# Excerpted data start

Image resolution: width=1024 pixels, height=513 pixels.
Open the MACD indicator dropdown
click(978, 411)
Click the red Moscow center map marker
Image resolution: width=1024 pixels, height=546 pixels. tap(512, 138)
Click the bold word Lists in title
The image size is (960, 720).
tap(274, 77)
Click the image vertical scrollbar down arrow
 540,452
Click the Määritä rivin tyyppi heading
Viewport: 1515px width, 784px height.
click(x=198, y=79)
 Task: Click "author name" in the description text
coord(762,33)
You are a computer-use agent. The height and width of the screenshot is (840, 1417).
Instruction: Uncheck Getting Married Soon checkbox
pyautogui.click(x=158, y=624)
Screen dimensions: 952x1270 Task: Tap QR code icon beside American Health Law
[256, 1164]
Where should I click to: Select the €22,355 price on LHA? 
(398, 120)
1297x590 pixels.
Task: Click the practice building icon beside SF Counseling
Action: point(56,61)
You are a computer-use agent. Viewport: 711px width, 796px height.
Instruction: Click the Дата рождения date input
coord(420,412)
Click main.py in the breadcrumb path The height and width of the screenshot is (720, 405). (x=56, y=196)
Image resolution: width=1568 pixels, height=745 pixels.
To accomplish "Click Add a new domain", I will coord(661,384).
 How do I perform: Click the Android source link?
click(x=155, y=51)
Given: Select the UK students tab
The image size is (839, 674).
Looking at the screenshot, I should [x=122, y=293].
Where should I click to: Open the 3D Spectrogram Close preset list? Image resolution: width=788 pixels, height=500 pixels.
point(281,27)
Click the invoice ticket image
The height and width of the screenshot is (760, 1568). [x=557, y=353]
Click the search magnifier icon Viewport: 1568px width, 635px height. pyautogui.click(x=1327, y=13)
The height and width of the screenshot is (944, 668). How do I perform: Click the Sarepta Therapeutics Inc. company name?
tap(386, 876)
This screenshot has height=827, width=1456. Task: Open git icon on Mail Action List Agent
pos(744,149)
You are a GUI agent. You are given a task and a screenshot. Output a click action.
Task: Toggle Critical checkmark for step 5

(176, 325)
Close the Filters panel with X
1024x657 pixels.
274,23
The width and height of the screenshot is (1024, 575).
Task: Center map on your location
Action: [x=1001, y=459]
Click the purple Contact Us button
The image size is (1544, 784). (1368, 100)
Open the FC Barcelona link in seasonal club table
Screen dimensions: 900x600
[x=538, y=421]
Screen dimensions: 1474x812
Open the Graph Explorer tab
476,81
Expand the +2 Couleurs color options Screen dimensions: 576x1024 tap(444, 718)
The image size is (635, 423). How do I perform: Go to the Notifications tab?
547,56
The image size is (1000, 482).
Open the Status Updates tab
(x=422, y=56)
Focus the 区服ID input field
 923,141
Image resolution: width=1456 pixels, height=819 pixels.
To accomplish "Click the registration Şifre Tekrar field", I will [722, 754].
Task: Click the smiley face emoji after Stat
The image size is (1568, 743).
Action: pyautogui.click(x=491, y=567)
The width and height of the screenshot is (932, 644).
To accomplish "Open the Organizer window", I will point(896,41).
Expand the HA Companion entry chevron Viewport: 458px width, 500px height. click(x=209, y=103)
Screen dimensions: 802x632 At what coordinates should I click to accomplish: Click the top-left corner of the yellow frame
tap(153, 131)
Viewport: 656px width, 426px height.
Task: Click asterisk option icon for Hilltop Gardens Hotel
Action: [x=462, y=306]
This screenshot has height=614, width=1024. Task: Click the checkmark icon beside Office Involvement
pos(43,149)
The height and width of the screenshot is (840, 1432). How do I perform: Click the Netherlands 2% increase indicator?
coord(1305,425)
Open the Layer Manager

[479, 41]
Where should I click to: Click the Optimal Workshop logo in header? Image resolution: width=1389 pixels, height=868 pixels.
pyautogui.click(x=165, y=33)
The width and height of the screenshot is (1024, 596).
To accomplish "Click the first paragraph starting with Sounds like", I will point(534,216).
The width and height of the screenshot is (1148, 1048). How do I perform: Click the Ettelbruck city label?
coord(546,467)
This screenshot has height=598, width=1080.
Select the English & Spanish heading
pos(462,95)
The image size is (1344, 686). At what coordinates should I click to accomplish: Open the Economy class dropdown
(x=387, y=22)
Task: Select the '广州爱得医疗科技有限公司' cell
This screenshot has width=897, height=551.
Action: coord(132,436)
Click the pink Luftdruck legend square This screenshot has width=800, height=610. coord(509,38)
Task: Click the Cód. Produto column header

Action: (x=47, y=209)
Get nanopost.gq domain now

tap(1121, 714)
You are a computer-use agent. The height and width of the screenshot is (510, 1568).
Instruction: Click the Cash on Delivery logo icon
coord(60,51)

# Excerpted data end

- _Description of the task_:
State how many lines of the listing contain the string "pyautogui", and reply with the number alone.

- _Output for this exercise_:
4